We went to see The Hobbit: The Desolation of Smaug yesterday. Martin Freeman brought his quirky, endearing style as Bilbo, Benedict Cumberbatch was silkily menacing as Smaug, and Ian McClellan’s Gandalf finally got to use some magic. (I never have been able to figure out why Gandalf would rather sword-fight an enemy than blast him to kingdom come with a nicely timed burst of magic. I mean, really?)

Others have already written about how far astray the movie has wandered from the book, and the overlong video-game action sequences. But if only the director had–

Okay, pretend this post ends right now. Just ends. Boom. Like in the movie, where Bilbo looks out and says, “What have we done?” and the screen goes black. Are you frustrated? Wondering what the heck I was going to say? Well, as a reader, I am. Because I’ve just run into one of my pet peeves: the cliffhanger ending.

Now, cliffhangers have a long tradition in both written works and visual– film and TV. “Tune in next week to see what happens to our heroine!” My appetite is whet and I’m anxious to read/see the next installment. Hey, it’s only a week away. I can wait.

Now let’s talk about movies or books, where the payoff won’t come for months, if not a year or more. When a movie has a cliffhanger, I’m not thrilled, but I can live with it. I’ve invested only two or three hours of my time. But when it’s a book? I’ve just spent 6 or 8 hours or a couple of days or whatever reading it. Do not reward my dedication with a cliffhanger ending.

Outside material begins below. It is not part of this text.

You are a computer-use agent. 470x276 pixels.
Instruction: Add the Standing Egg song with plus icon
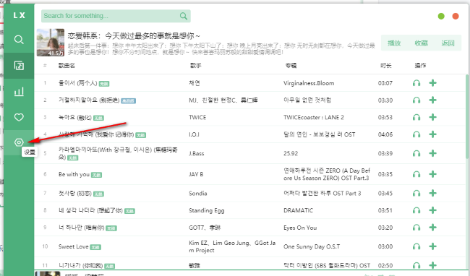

Authors, let me tell you. I will not be happy. I will not buy your next book. If the reviews tell me a book has a cliffhanger ending, I won’t buy it to start with. Call me old fashioned, but besides being annoyed and frustrated, I feel cheated. I feel conned. I spent my money and time on your book and you didn’t deliver a complete story that actually has an ending. You clearly don’t trust me to love your writing, your characters and the world they inhabit, and the only way you can convince me to return is with a cheap trick. Don’t. Do. It.

Should you leave dangling loose ends? Go for it. Loose ends are a great launch for a new story and make the book I’ve just read feel more realistic. Can you lay the foundation for the next book? Absolutely. That’s intriguing. But please, please. Finish the story. Resolve the conflicts. Fix the problems. You can still have a series, but don’t leave me stranded at the end of the book–

Or totally lost if I pick one up out of order. Then I’ll really be frustrated.